« Il y a trop à regarder, à apprendre, à explorer, il y a trop à faire, ici. Il y a trop à vivre. Avec tout ça, pas une minute à soi pour rêvasser. De toute façon, les hommes qui s’occupent des vaches sont rarement de la catégorie des rêveurs, sauf dans les livres où il est question d’hommes qui s’occupent des vaches ».
Cow-Boy est le roman de ce regard, de cet apprentissage, de l’exploration du Nouveau Monde par Eugène, le grand-père de l’écrivain, parti aux Amériques avec son frère Louis, au début des années 1900. Des Alpes à la Californie, Eugène le Cow-Boy devient le héros du roman de son petit-fils. Jean-Michel Espitallier savait peu de choses d’Eugène, de son voyage, de son arrivée là-bas, de son travail avec les vaches, de sa vie, et de son retour tout aussi énigmatique. De tout cela, il a fait un roman éblouissant, qui donne vie à ce grand-père des ranches et des plaines.
Cow-Boy est un roman en technicolor, le roman de la naissance d’une nation sous les yeux d’Eugène, le roman des cow-boys, des vaches, des indiens, des coyotes, du désert, des chevaux, des braseros et des canadiennes de cuir gras, fourrées de peau de mouton. Cow-Boy est un western, qui respire la terre, les chevaux et les vaches, un roman grand écran, qui nous conte l’aventure d’Eugène, mais aussi mille histoires qui se croisent, et se télescopent, celle de ces colons qui ont fait l’Histoire, l’histoire des noms qui ont fait fleurir des villes, celle des crimes et des drames, des joies et des éblouissements. Histoire d’imaginer : « …des bruits de nuit, des bruits de ranch, on peut imaginer le tintement tristement régulier des clarines, un cheval qui s’ébroue derrière un hangar, des piétinements de sabots dans la paille… ».

Votre tâche: Poursuivez la présentation du roman Cow-Boy là où elle s'arrête. Les entrées qui suivent proviennent d'une autre source.

Données:
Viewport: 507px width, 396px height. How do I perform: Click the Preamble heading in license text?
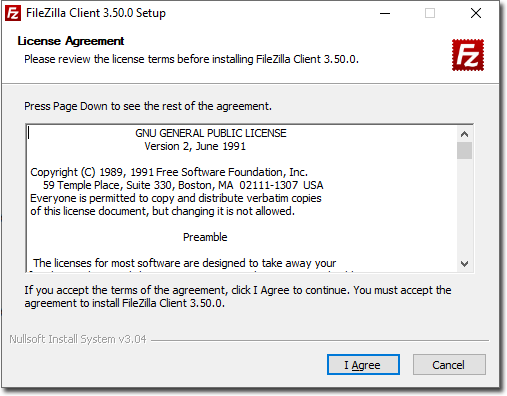tap(205, 237)
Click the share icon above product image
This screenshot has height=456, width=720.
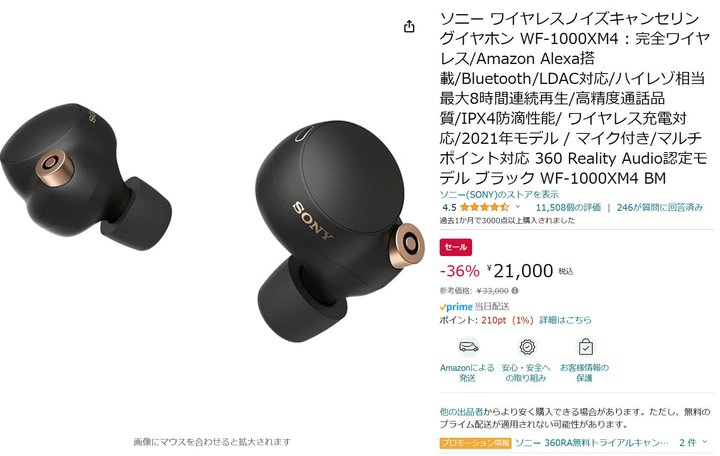(409, 27)
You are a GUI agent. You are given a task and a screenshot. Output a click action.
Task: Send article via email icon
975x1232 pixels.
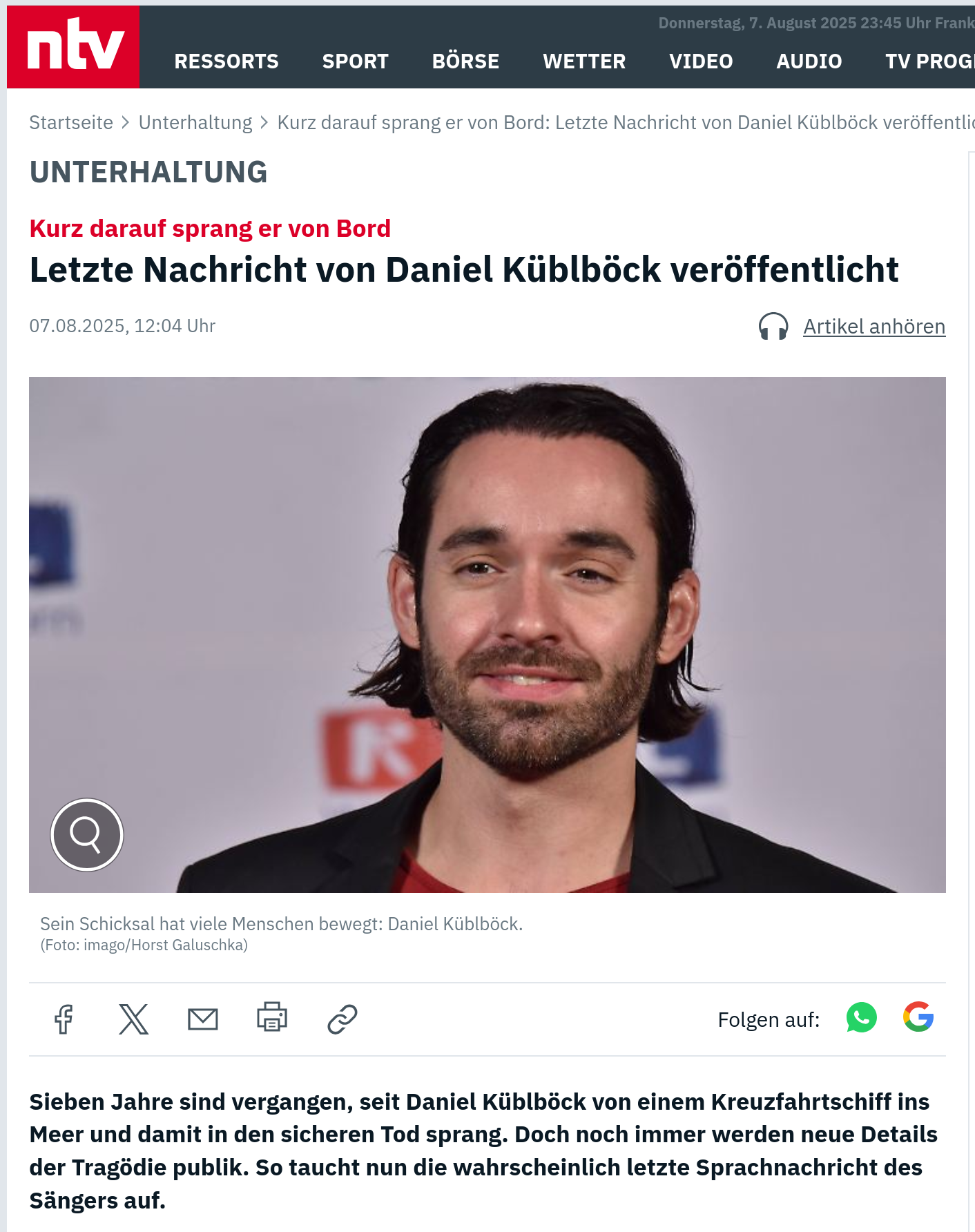coord(203,1019)
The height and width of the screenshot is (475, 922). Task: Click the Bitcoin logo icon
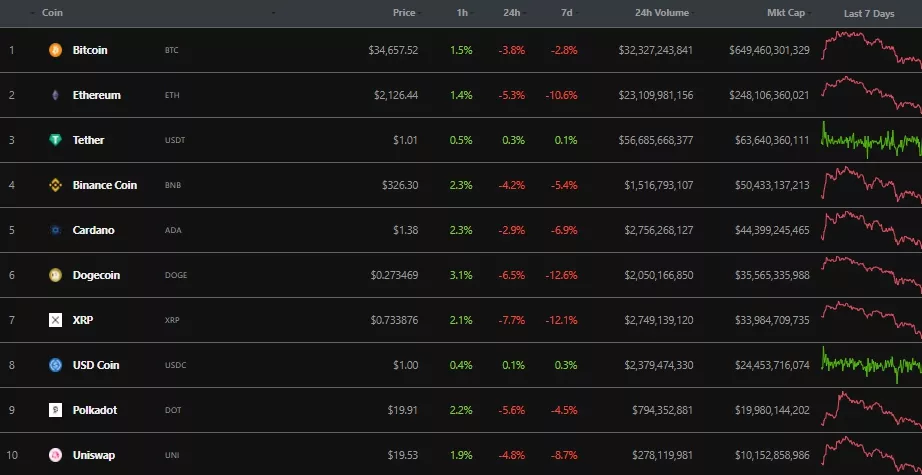pyautogui.click(x=55, y=50)
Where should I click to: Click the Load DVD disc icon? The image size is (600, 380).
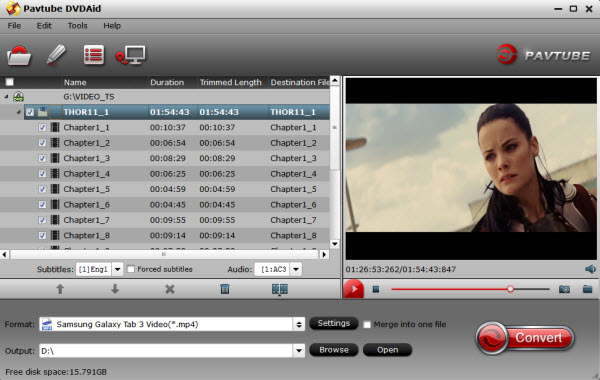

Résultat:
Cow-Boy est un roman américain aux accents percutants et troublants, un roman musical, où résonnent les chansons de cow-boys (Home on the Range) et les standards de jazz et de blues. Un roman filmé en plans larges, en plans plus serrés, en plongées et contre-plongées, en traveling et arrêts sur image. Ces images d’Amérique que restitue l’écrivain : le miracle américain, une belle histoire pleine de salopards – Buffalo Bill, exterminateur de bisons ; Jeffery Amherst et ses couvertures infectées de variole qu’il fourguera en masse aux tribus Delaware ; Winfied Scott, grand architecte des marches de la mort des peuples cherokee ; Henry Ford, antisémite notoire, décoré par Adolf Hitler en personne ; mais aussi, les noms de pays : Orange (Connecticut), Hanover (Massachusetts), Athens (Géorgie), Clermont (Floride), comme autant de noms de romans. Cow-Boy est un roman du plan-séquence qui se déroule sous les yeux d’Eugène, dans son ranch, sur le chemin du retour où toute l’Amérique défile sous ses yeux, comme défilent les souvenirs de sa vie d’avant le grand saut dans l’inconnu. L’inconnu en Californie ce sont les bêtes qu’il garde, impossible de les compter, comme il compte les billets verts qu’il accumule pour plus tard. L’inconnu, Eugène vit avec, dans son ranch. Cow-Boy est le roman de cet inconnu qui, par le miracle de l’art du roman, se dévoile, et Eugène devient un ancêtre familier.
« Eugène n’a pas bâti de ville, ou alors il n’en a rien dit. Il gardait les vaches à perte de vue et les moutons au kilomètre, et le voilà qui trace sa route sans laisser de trace. Il ne va pas tarder à se faire aspirer en arrière au moment où il se croit sauvé de l’européenne anesthésie. Regarder dans le rétroviseur, ce n’est pas un truc de cow-boy ».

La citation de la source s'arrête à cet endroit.